• **Your instructions**: Return the entries below verbatim. Pictures stay out.

[Screenshot grounding data]
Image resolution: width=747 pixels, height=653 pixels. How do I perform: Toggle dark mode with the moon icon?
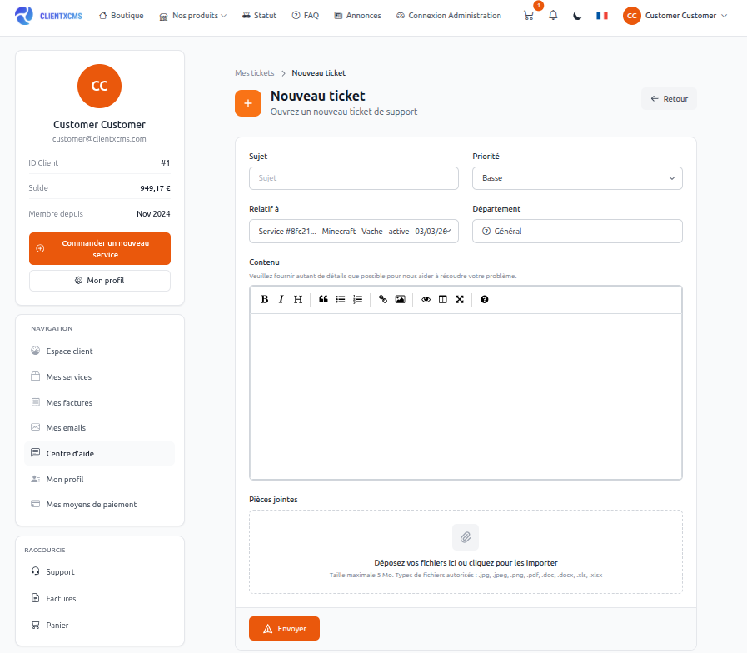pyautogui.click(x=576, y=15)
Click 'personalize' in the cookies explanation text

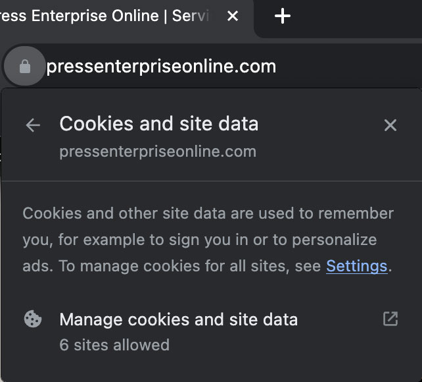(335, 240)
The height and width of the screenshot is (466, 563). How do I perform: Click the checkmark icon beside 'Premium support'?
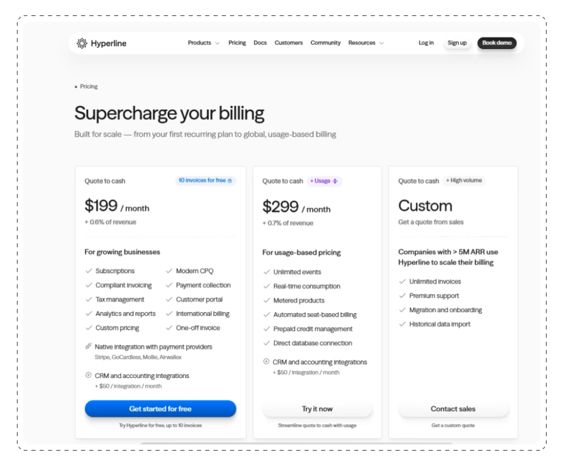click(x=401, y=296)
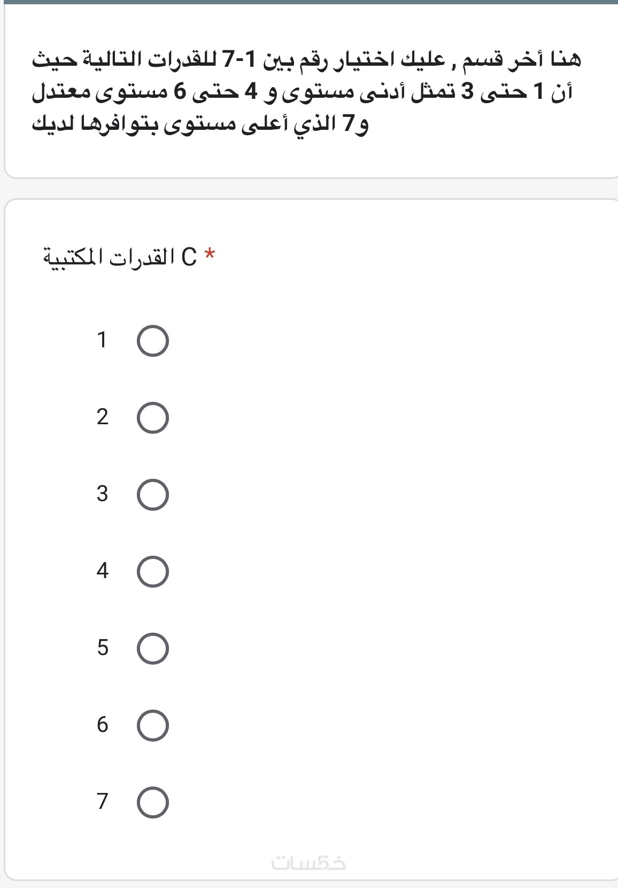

• **Result for this task**:
Image resolution: width=747 pixels, height=653 pixels. How do I perform: Toggle dark mode with the moon icon?
pyautogui.click(x=576, y=15)
Click 'personalize' in the cookies explanation text

(335, 240)
The height and width of the screenshot is (466, 563). How do I perform: Click the checkmark icon beside 'Premium support'?
click(x=401, y=296)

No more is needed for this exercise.